その力で、変身しますし、どこからともなく武器を出してくるんですね。
なんか急に巨大ロボットとか呼び出すんです。
するとどうなるか。
当然、彼女から突っ込まれます。
なんで変身したのか。何故変身した後に爆発するのか。
そして、何故変身後の姿があんなに真っ赤で、倒した敵が爆発するのか。
いや、待ってください。わかります。
特撮好きの方々、戦隊物好きの方々、そんなところに突っ込むのは野暮だって言いたくなるでしょう。
しかし、彼がいるのは異世界なのです。
だからこその彼女からのツッコミです。
でもそれは同時に、特撮物を見慣れている僕たちの心の中にそっと鍵をかけて閉じ込めてある疑問たちでもあるわけです。

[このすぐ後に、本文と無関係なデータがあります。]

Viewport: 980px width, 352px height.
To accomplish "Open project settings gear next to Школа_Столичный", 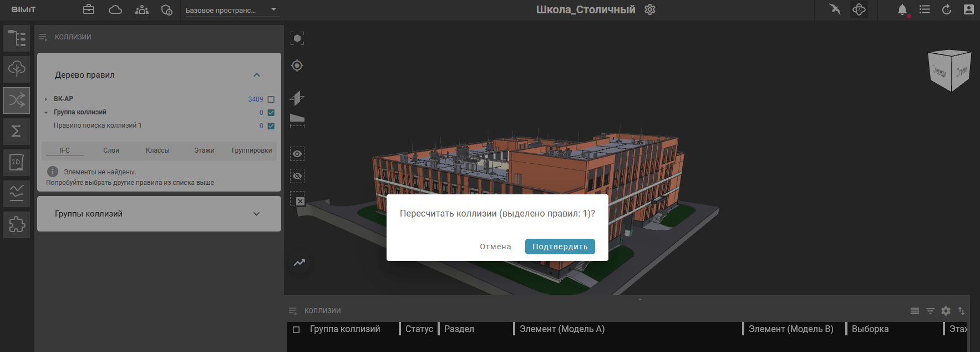I will (x=650, y=9).
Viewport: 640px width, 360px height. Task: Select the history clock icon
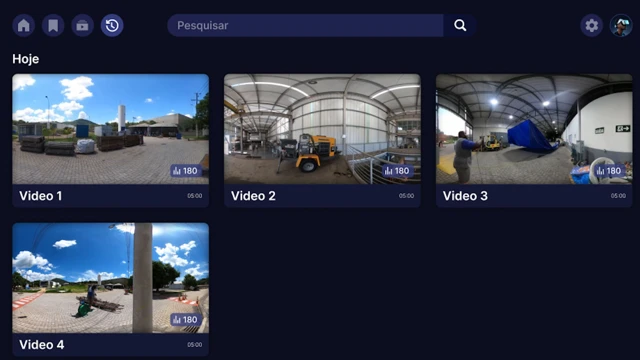click(112, 25)
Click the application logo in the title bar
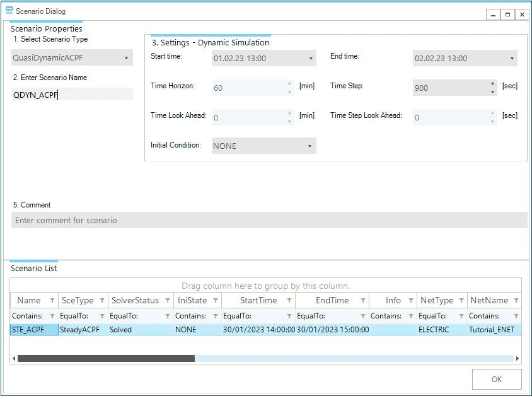Screen dimensions: 532x396 click(8, 10)
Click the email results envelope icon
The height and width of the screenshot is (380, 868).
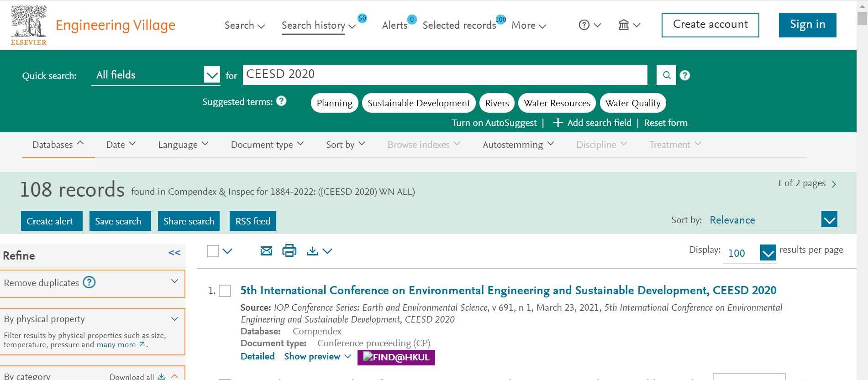[266, 251]
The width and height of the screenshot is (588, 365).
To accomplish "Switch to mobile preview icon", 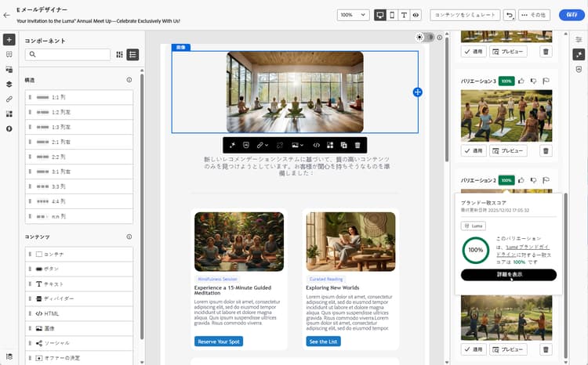I will pyautogui.click(x=392, y=15).
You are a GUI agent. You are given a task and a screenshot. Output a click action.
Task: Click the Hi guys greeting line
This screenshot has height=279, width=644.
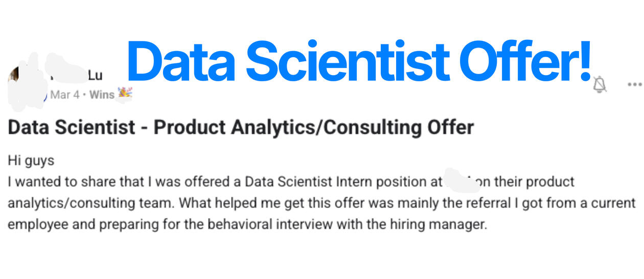(31, 161)
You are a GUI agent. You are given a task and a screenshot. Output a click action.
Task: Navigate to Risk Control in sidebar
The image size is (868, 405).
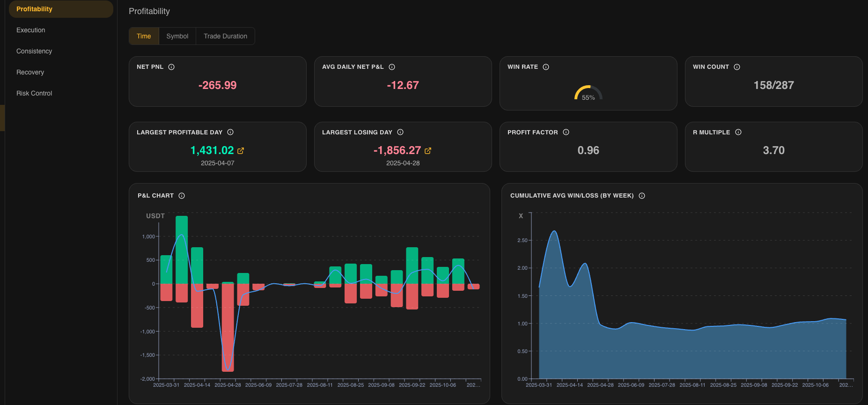[x=34, y=93]
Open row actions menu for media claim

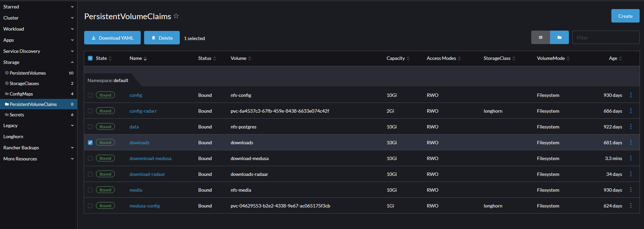coord(631,190)
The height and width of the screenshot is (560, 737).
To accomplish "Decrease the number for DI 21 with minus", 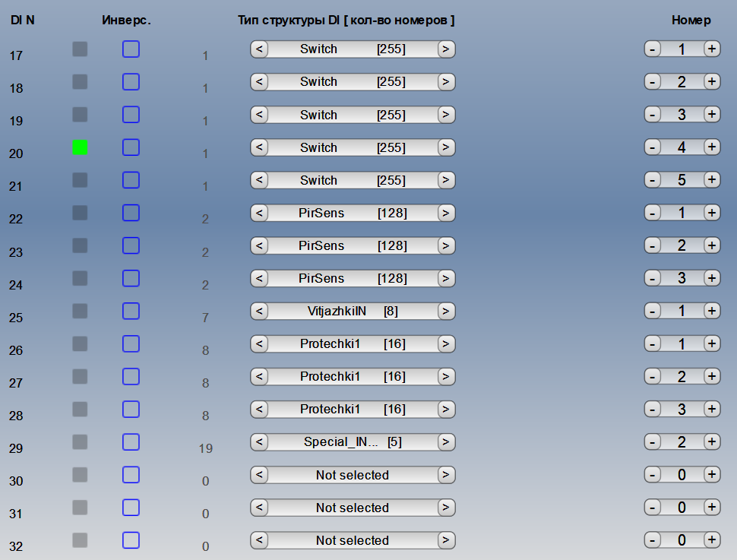I will pos(652,180).

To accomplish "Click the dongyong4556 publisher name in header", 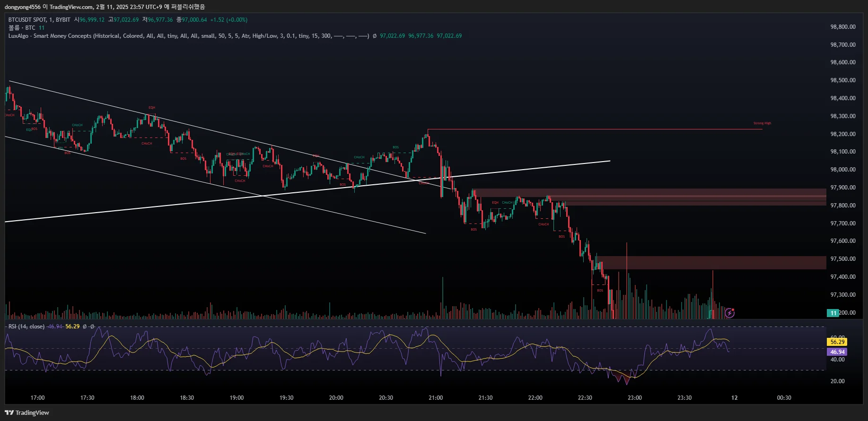I will [23, 7].
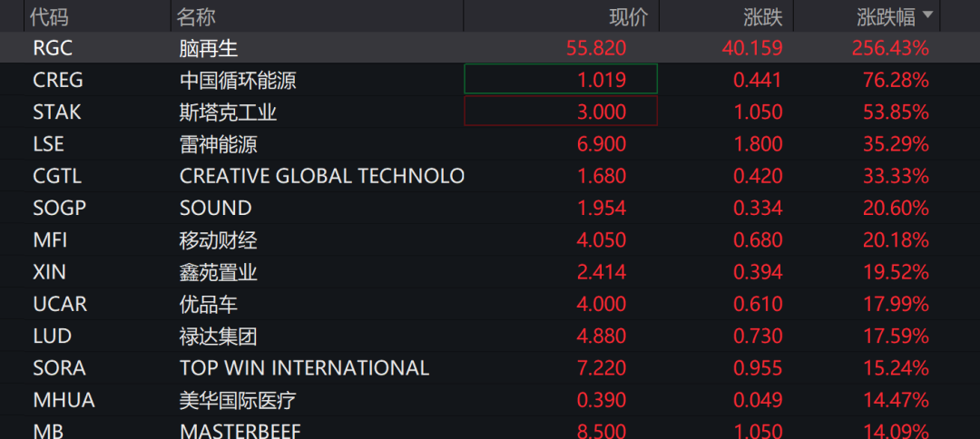
Task: Click 美华国际医疗 stock name
Action: (x=238, y=400)
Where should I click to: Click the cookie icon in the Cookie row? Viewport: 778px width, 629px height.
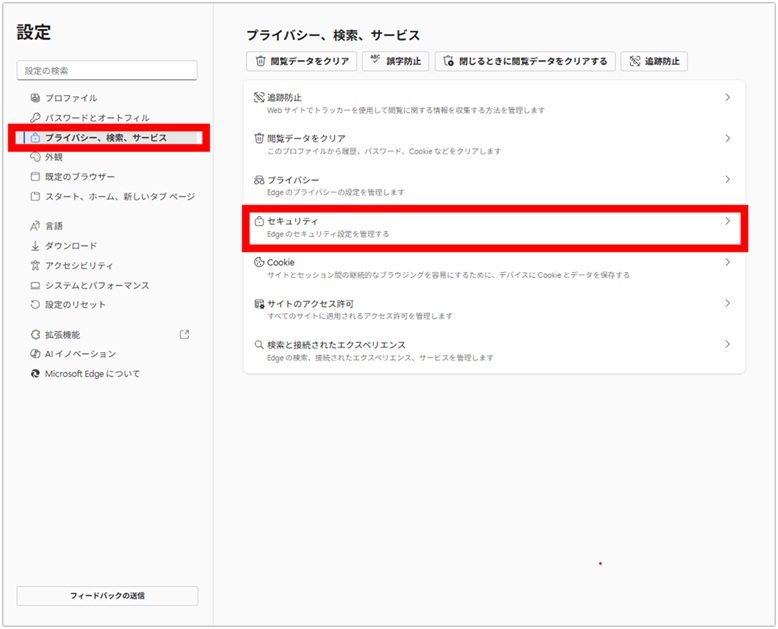click(x=259, y=262)
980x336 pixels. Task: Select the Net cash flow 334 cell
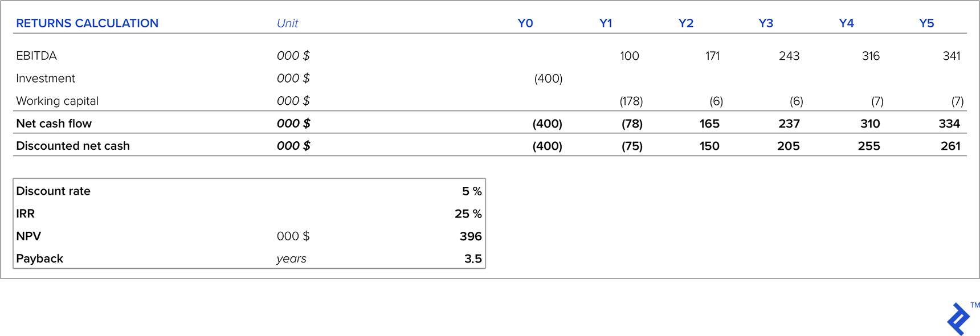(949, 124)
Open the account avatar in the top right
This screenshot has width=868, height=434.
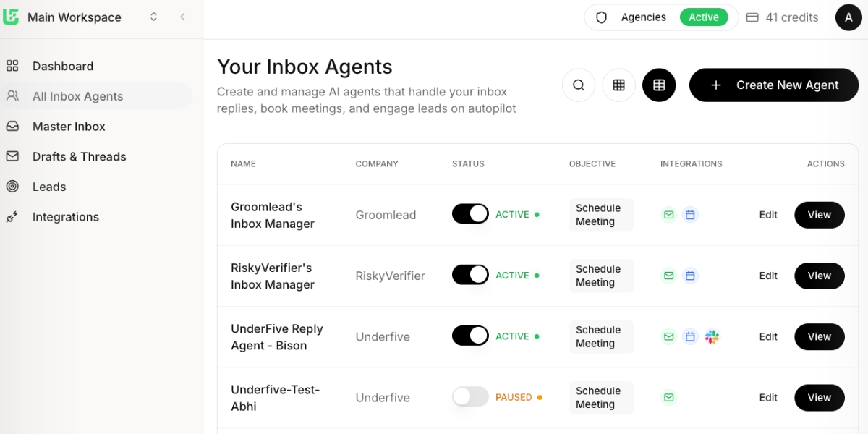pyautogui.click(x=848, y=17)
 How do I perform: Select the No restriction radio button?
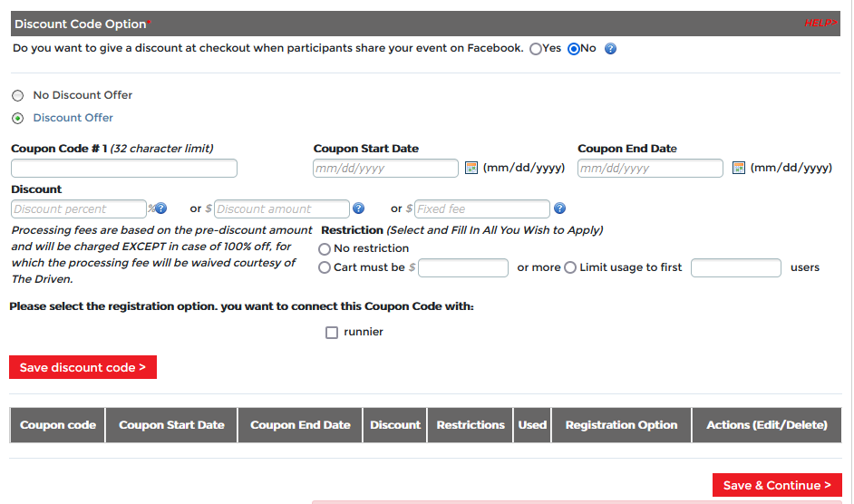point(325,248)
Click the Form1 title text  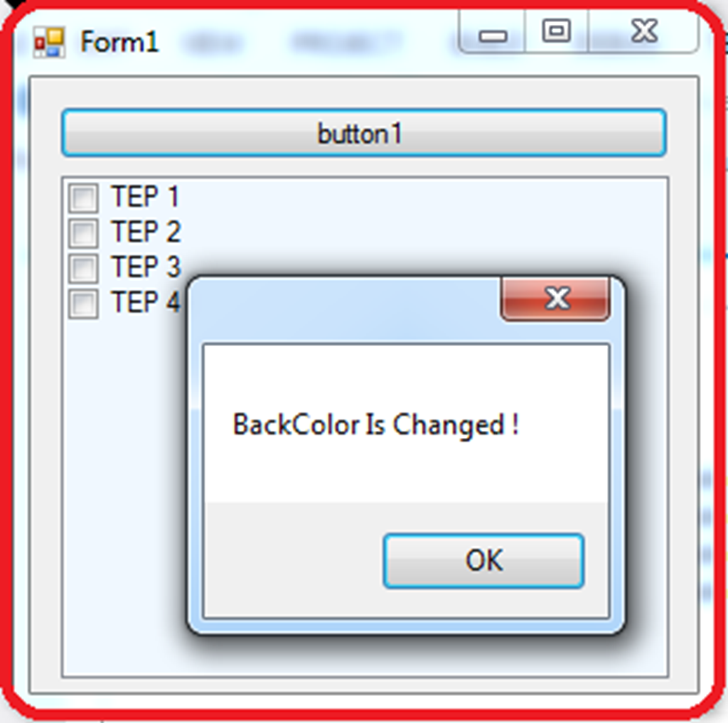coord(119,42)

それを、突っ込む人間を異世界人にすることによって、「そこは確かに疑問だよね」と思わせる。
確かに言われてみれば、どうしてこんなことが起こるのか全く意味がわからないということに気づかせる。
実際、特撮が好きで見ている僕たち自身も口には出さないけれど、割と思っていることなのかなという。
このような「特撮あるある」に対するツッコミ。
これが、面白くできているんですよ。
こんなことが実際に起こったらはた迷惑以外何もないとか、なんでこんな限定条件でしか使用できない効率の悪い武器使っているんだみたいな部分などですね。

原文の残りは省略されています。